# A basic example
**What is this drink? A Beer or a Wine?**  
**Task**: Create a question answering system (a model) via training  
**Goal**: Create an accurate model that answers our questions correctly most of the time.

In [None]:
# We import libraries that we will use to help to create a model
import matplotlib.pyplot as plt
import pandas
from sklearn import datasets, linear_model
from sklearn.metrics import r2_score
from sklearn.model_selection import cross_val_predict

In [None]:
# Defining a function to convert string value of a drink name to numerical value
def drink(value):
    if value == "Beer":
        return 1
    else:
        return 0
def determineDrink(value):
    if value > 0.7:
        return "Beer"
    elif value < 0.3:
        return "Wine"
    else:
        "Not sure"

Selecting the aspects (features) of data
- the color (as rgb hex representation)
- the alcohol content (as a percentage %)

## First step
![alt text](shop.jpg)

## 1. Gathering the data
The Quality and Quantity of the data will determine how good the predictive model can be


In [None]:
# Load dataset
orig_dataframe = pandas.read_csv("beer-wine.csv", header=None)
display(orig_dataframe)

## 2. Data Preparation
Randomize data - the order of drinks should not affect the predictions

In [None]:
dataframe = orig_dataframe.sample(frac=1)

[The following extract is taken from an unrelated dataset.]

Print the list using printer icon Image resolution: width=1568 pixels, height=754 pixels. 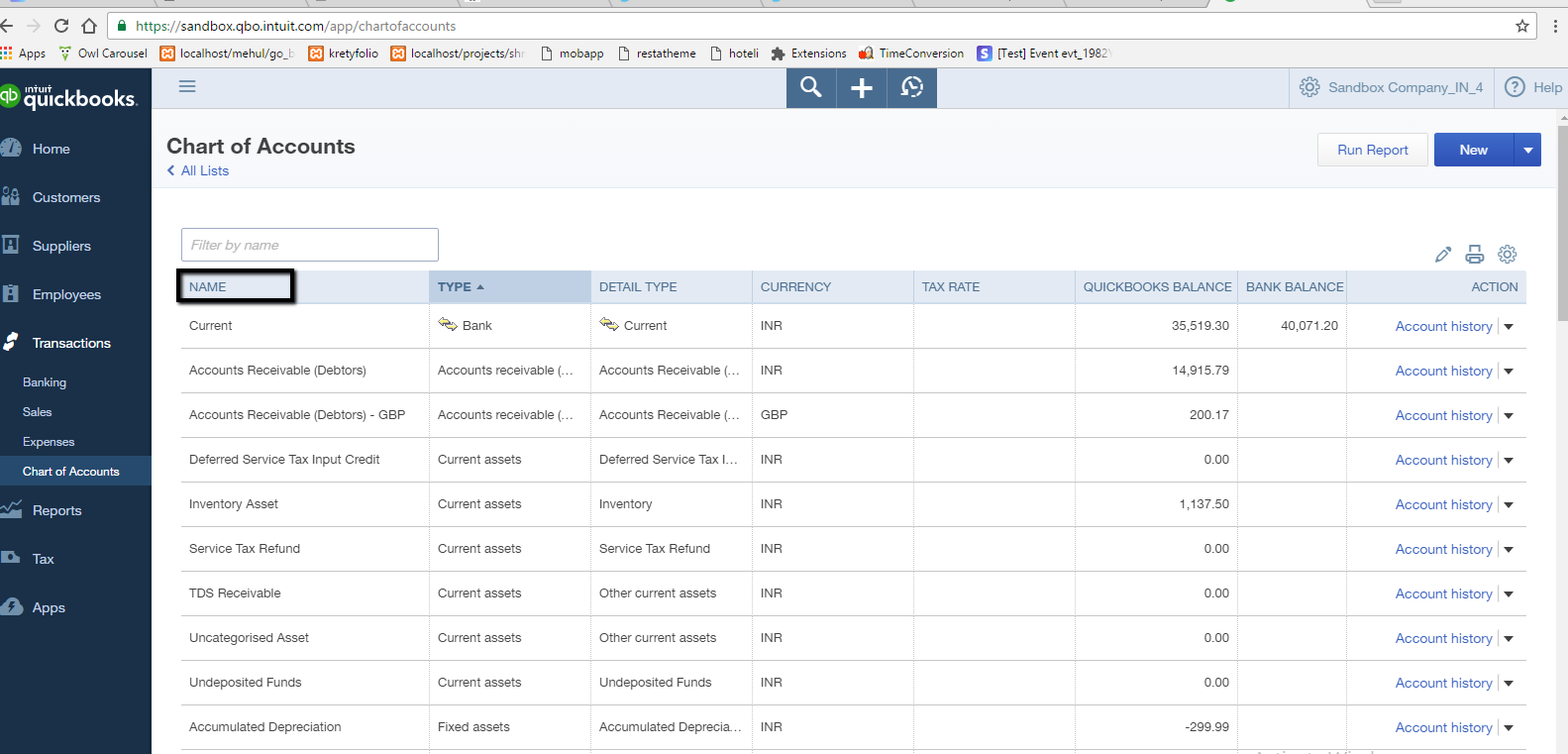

It is good time to visualize data - check for correlations and imbalances

In [None]:
with plt.xkcd():
    # Based on "The Data So Far" from XKCD by Randall Monroe
    # http://xkcd.com/373/
    fig = plt.figure()
    ax = fig.add_axes((0.2, 0.2, 0.8, 0.7))
    ax.bar([0, 0], [0, orig_dataframe[2].value_counts()["Beer"]], 0.25)
    ax.bar([0, 1], [0, orig_dataframe[2].value_counts()["Wine"]], 0.25)
    ax.bar([2, 2], [0, 50], 0.25)
    ax.spines['right'].set_color('none')
    ax.spines['top'].set_color('none')
    ax.xaxis.set_ticks_position('bottom')
    ax.set_xticks([0, 1, 2])
    ax.set_xlim([-0.5, 3])
    ax.set_ylim([0, 3])
    ax.set_xticklabels(['BEER', 'WINE', "ALL OTHER DRINKS\nTO TRY"])
    plt.yticks([5,10,15,30])
    plt.title("Drinks that we measuered")
    
plt.show()

Sometimes data adjusting and manipulation:
- Normalization
- Duplication
- Error correction
- etc.  

In this case - converting string into numbers

In [None]:
dataframe[1] = dataframe[1].apply(lambda x: int(x, 16)) # Converts RGB hex code (#FF0000 to numerical value)
dataframe[2] = dataframe[2].apply(lambda x: drink(x)) # Converts "Beer" to 1; "Wine" to 0

In [None]:
display(dataframe)

Splitting data into two data sets:
- ~70% for model training
- ~30% for testing the model

In [None]:
# Split training data
df_training = dataframe[:16]
dataset = df_training.values
# Split into input (X) and output (Y) variables
train_X = dataset[:,0:2]
train_Y = dataset[:,2]

In [None]:
# Split test data
df_test = dataframe[16:20]
dataset_test = df_test.values
test_X = dataset_test[:,0:2]
test_Y = dataset_test[:,2]

## 3. Choosing a model
Lots of models created over the years for different purposes:
- Decision trees
- Logistic regression
- Neural networks
- k-means
- Linear regression
- etc. etc. etc.  

Linear regression is used to determine the extent to which there is a linear relationship between a dependent variable and one or more independent variables.

In [None]:
model = linear_model.LinearRegression(copy_X=True, 
                                     fit_intercept=True,
                                     n_jobs=5, 
                                     normalize=False) # because it is simple, only 2 features - gets the job done

## 4. Training the model
- Consumes most of the time in real ML projects
- Bulk of ML process  

Adjust weights of features to suggest a prediction


In [None]:
# Train model
model.fit(train_X, train_Y)

## 5. Model evaluation
Testing the model with data that was set aside (30%) - to check how it will perform with unseen data.

In [None]:
display(test_X)
display(test_Y)

In [None]:
# Make predictions using the testing set
y_pred = model.predict(test_X)

print('Model prediction: %.2f' % r2_score(test_Y, y_pred)) # coefficient of determination (confidence)

## 6. Parameter tuning
Adjusting parameters might:
- Increase (decrease) accuracy
- Increase (decrease) model build time  

You decide when the model is good enough!

## 7. Prediction
The power of machine learning is that we were able to determine how to differentiate between wine and beer using our model rather than using human judgement and manual rules.

In [None]:
print('What drink is it? : ' + determineDrink(model.predict([[  float(11.5),   float(int("7F1500", 16))]])))
print('What drink is it? : ' + determineDrink(model.predict([[  float(5.3),   float(int("B58A00", 16))]])))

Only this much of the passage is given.